TEXT SECTION —
--- --- ---

Comparing Diachronies (call for papers)

jfleischer at access.unizh.ch jfleischer at access.unizh.ch
Fri May 25 11:54:48 UTC 2007


Workshop as part of the 29th Annual Meeting of the German Society for
Linguistics (DGfS) at the University of Bamberg, Germany (27th-29th 
February, 2008)

Organizers:
Jürg Fleischer (Humboldt-University Berlin)
Horst Simon (King’s College London)

Keynote speakers:
Bernd Heine (University of Cologne)
Giuseppe Longobardi (University of Trieste)


Assessing the relative importance of internal and external factors is of 
paramount importance for any theory of language change. While it is the aim 
of the study of internal factors to identify correlations between diachronic 
developments belonging to different subsystems (e.g., loss of case 
morphology entails fixation of word order), in studying external factors one 
tries to establish the influence of language contact, normative settings, 
etc. However, explanations of actual language change phenomena often stick 
to their particular problems. Only rarely do researchers attempt at 
generalizations that go beyond individual cases. Thus, in our view one 
central question for any theory of language change is:
Couldn’t things have developed in an entirely different way?

--- --- ---

SUPPLIED DATA —
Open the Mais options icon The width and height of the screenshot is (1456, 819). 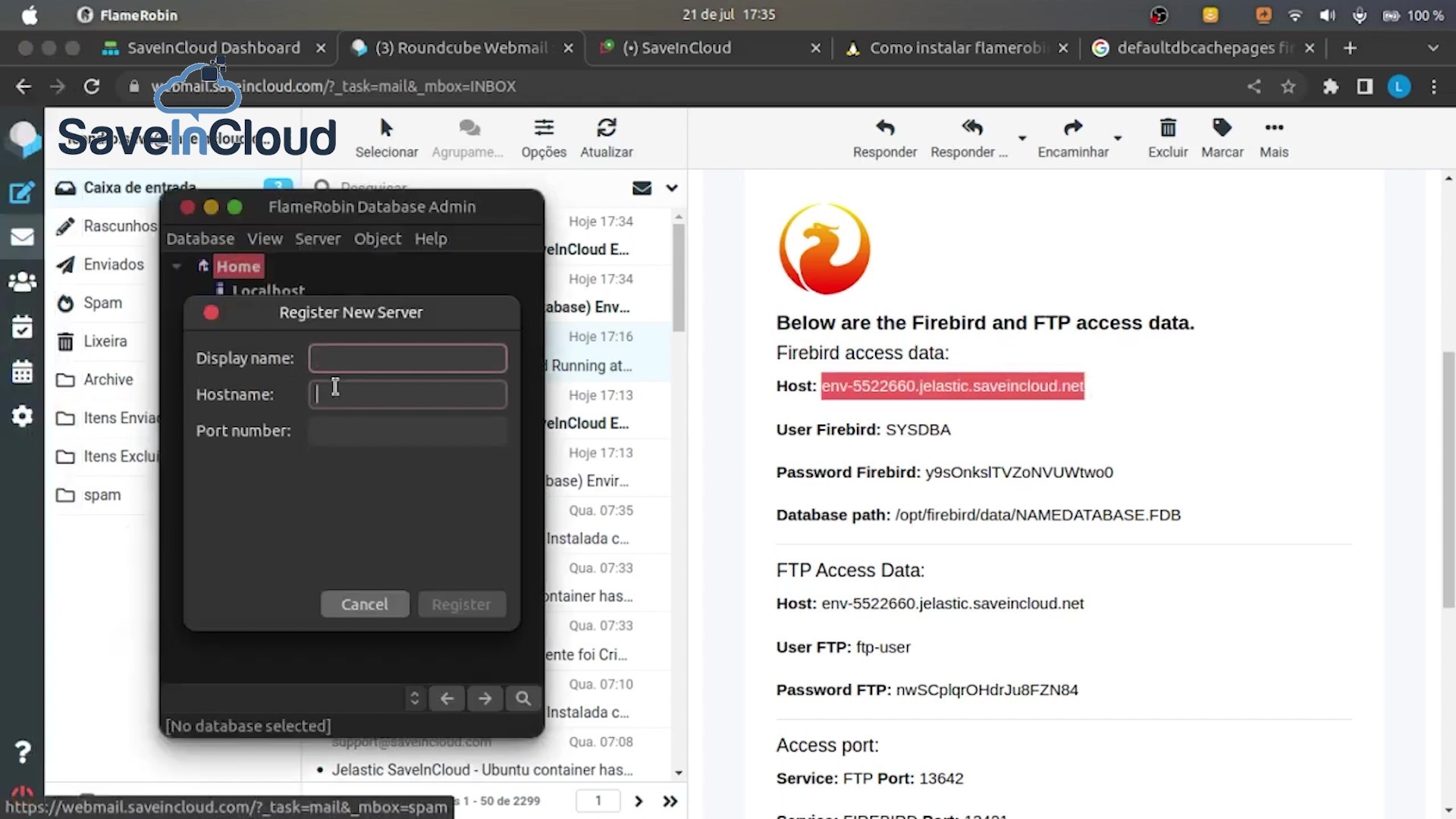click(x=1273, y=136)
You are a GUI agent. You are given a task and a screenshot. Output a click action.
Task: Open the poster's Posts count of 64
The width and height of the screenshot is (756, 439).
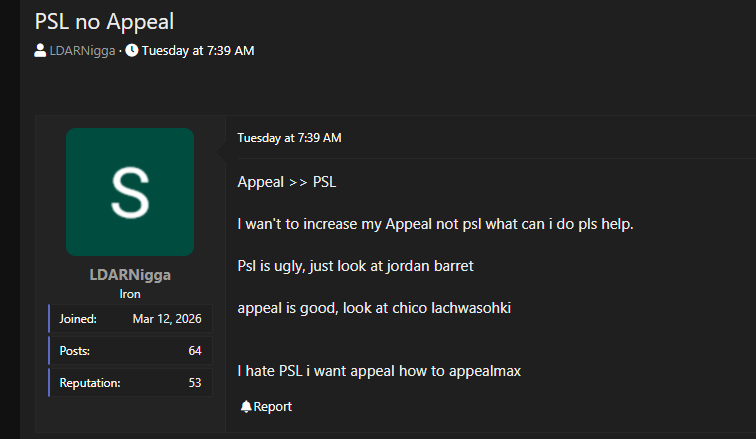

--- --- ---

EXERCISE —
Copy the call for papers on comparing diachronies above word for word, from its title line through the closing question.

SOLUTION TO THIS TASK —
Comparing Diachronies (call for papers)

jfleischer at access.unizh.ch jfleischer at access.unizh.ch
Fri May 25 11:54:48 UTC 2007


Workshop as part of the 29th Annual Meeting of the German Society for
Linguistics (DGfS) at the University of Bamberg, Germany (27th-29th 
February, 2008)

Organizers:
Jürg Fleischer (Humboldt-University Berlin)
Horst Simon (King’s College London)

Keynote speakers:
Bernd Heine (University of Cologne)
Giuseppe Longobardi (University of Trieste)


Assessing the relative importance of internal and external factors is of 
paramount importance for any theory of language change. While it is the aim 
of the study of internal factors to identify correlations between diachronic 
developments belonging to different subsystems (e.g., loss of case 
morphology entails fixation of word order), in studying external factors one 
tries to establish the influence of language contact, normative settings, 
etc. However, explanations of actual language change phenomena often stick 
to their particular problems. Only rarely do researchers attempt at 
generalizations that go beyond individual cases. Thus, in our view one 
central question for any theory of language change is:
Couldn’t things have developed in an entirely different way?